** Conjunto de tarefas **
- a) Transcreva o trecho do texto sobre o inquérito policial que vai de "Por Vladimir Aras" até "marcado pelo juiz.".
- b) Reescreva apenas os registros que vão da linha que contém "760x557 pixels. Task: Click" até o fim dos registros, trocando "back navigation arrow" por "forward navigation arrow" e deixando todo o resto inalterado.

Inquérito policial

A tramitação direta dos inquéritos policiais

O vetusto Código, que entrou em vigor em 1º de janeiro de 1942, já alcançou os 70 anos de vigência. Merecia aposentadoria compulsória. Porém, ainda ficará conosco por mais alguns anos até que o Congresso Nacional aprove o novo CPP, que já passou no Senado (PLS 156/2009).

Por Vladimir Aras

 

Às vezes as leis caducam e deixam de valer mesmo sem sua revogação expressa ou implícita. É o que aconteceu com os dispositivos do Código de Processo Penal (Decreto-lei 3.689/1941) que regulam a tramitação do inquérito policial. Segundo o art. 10, §§1º e 3º, do CPP, o inquérito concluído (§1º) ou ainda inconcluso (§3º) está sujeito às seguintes regras:
§1º. A autoridade fará minucioso relatório do que tiver sido apurado e enviará autos ao juiz competente.
§3º. Quando o fato for de difícil elucidação, e o indiciado estiver solto, a autoridade poderá requerer ao juiz a devolução dos autos, para ulteriores diligências, que serão realizadas no prazo marcado pelo juiz.
O vetusto Código, que entrou em vigor em 1º de janeiro de 1942, alcançou os 70 anos de vigência. Merecia aposentadoria compulsória. Porém, ainda ficará conosco por mais alguns anos até que o Congresso Nacional aprove o novo CPP, que passou no Senado (PLS 156/2009).

** Dados fornecidos **

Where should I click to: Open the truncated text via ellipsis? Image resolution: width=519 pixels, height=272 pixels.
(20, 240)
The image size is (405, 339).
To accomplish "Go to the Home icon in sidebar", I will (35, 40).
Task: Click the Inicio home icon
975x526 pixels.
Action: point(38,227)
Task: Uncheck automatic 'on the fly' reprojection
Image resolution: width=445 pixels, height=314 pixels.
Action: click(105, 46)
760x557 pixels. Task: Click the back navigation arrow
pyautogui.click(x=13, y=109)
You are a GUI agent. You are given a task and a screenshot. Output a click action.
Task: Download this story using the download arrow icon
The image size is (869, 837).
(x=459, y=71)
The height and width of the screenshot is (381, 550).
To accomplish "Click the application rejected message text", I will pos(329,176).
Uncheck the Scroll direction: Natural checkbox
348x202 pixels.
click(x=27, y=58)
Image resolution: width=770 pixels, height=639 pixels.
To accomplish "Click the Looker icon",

** Resultados dos exercícios **
- a)
Por Vladimir Aras

 

Às vezes as leis caducam e deixam de valer mesmo sem sua revogação expressa ou implícita. É o que aconteceu com os dispositivos do Código de Processo Penal (Decreto-lei 3.689/1941) que regulam a tramitação do inquérito policial. Segundo o art. 10, §§1º e 3º, do CPP, o inquérito concluído (§1º) ou ainda inconcluso (§3º) está sujeito às seguintes regras:
§1º. A autoridade fará minucioso relatório do que tiver sido apurado e enviará autos ao juiz competente.
§3º. Quando o fato for de difícil elucidação, e o indiciado estiver solto, a autoridade poderá requerer ao juiz a devolução dos autos, para ulteriores diligências, que serão realizadas no prazo marcado pelo juiz.

- b)
760x557 pixels. Task: Click the forward navigation arrow
pyautogui.click(x=13, y=109)
You are a GUI agent. You are given a task and a screenshot. Output a click action.
Task: Download this story using the download arrow icon
The image size is (869, 837).
(x=459, y=71)
The height and width of the screenshot is (381, 550).
To accomplish "Click the application rejected message text", I will pos(329,176).
Uncheck the Scroll direction: Natural checkbox
348x202 pixels.
click(x=27, y=58)
Image resolution: width=770 pixels, height=639 pixels.
To accomplish "Click the Looker icon",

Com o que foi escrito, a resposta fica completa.